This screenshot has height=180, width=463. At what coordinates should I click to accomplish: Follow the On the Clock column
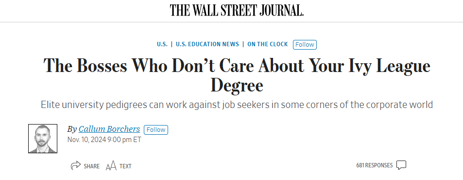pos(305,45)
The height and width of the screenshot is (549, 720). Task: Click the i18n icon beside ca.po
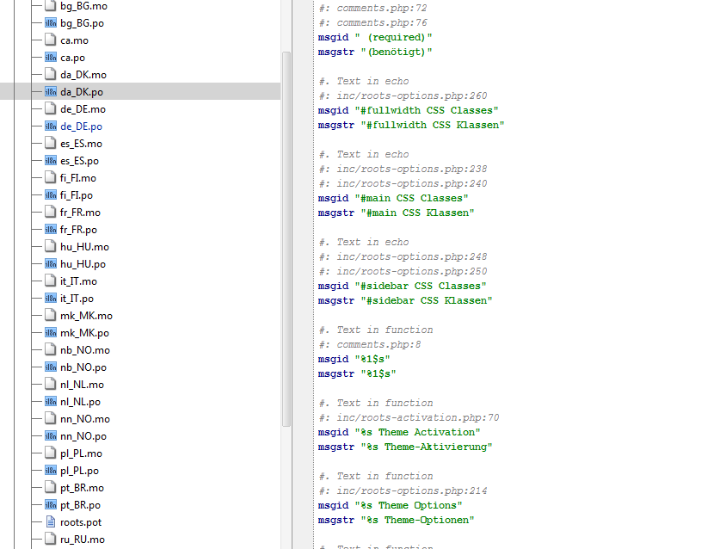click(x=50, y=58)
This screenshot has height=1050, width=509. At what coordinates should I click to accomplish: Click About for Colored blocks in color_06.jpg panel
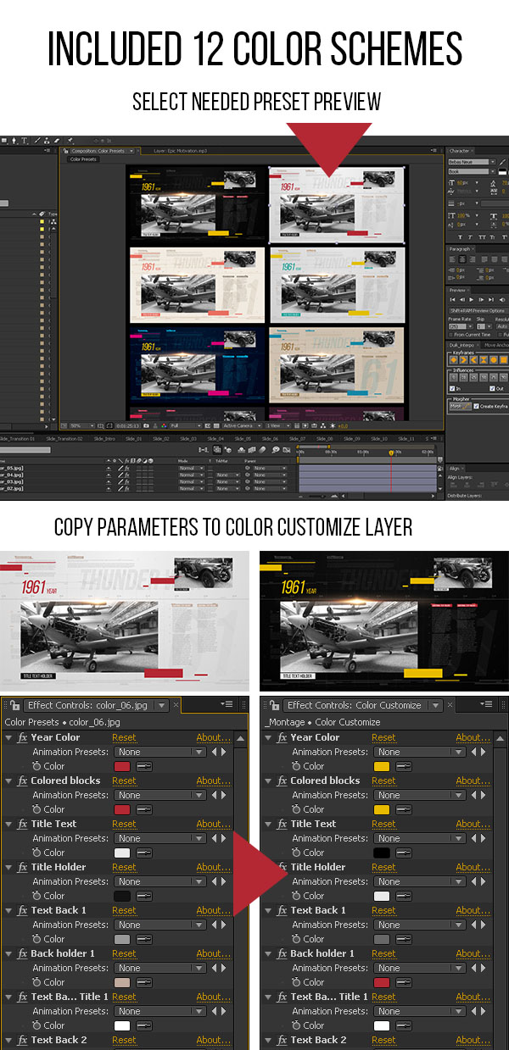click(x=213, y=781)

*-*-*

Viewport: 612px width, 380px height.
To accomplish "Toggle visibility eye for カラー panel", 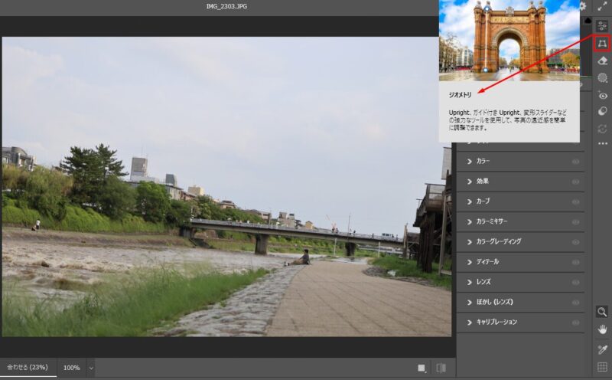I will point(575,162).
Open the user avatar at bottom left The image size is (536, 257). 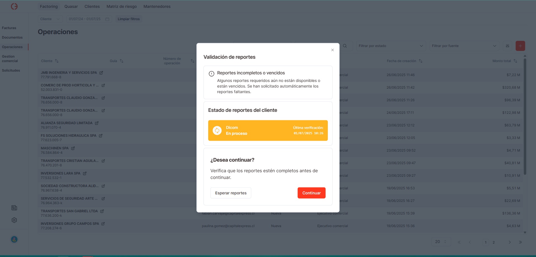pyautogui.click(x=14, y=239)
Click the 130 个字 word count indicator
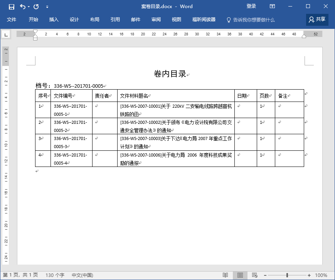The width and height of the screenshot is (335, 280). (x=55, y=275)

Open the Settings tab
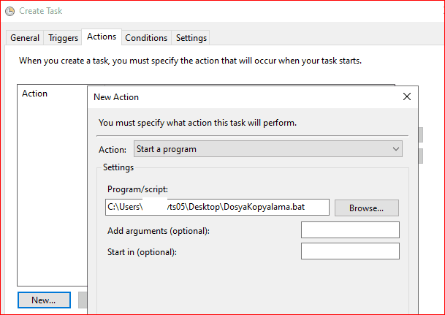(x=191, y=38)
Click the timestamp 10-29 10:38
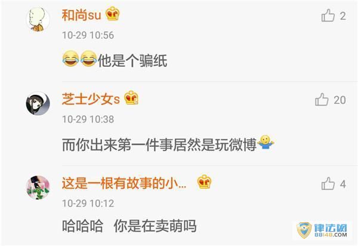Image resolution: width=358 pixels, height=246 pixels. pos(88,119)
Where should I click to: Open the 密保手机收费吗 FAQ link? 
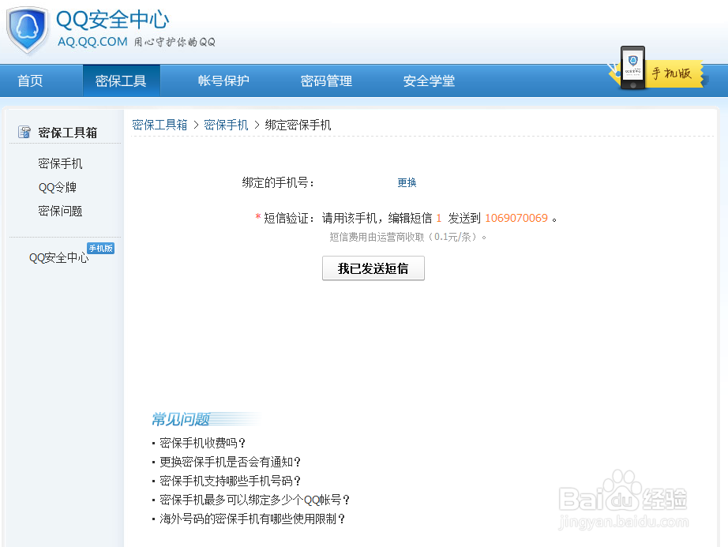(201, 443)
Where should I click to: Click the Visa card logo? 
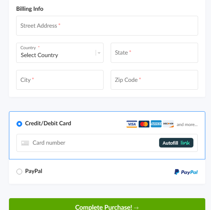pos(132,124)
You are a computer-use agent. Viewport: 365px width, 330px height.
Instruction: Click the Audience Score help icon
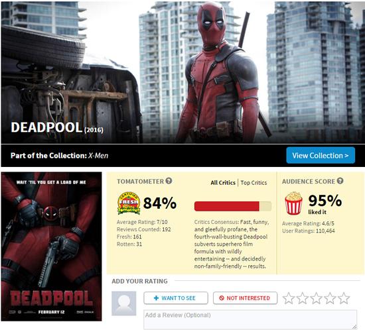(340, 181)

*-*-*

Task description =
Above are some records. Copy each of their lines that holds the string "Viewport".

Problem solution =
Viewport: 612px width, 380px height.
You are a computer-use agent. Viewport: 365px width, 330px height.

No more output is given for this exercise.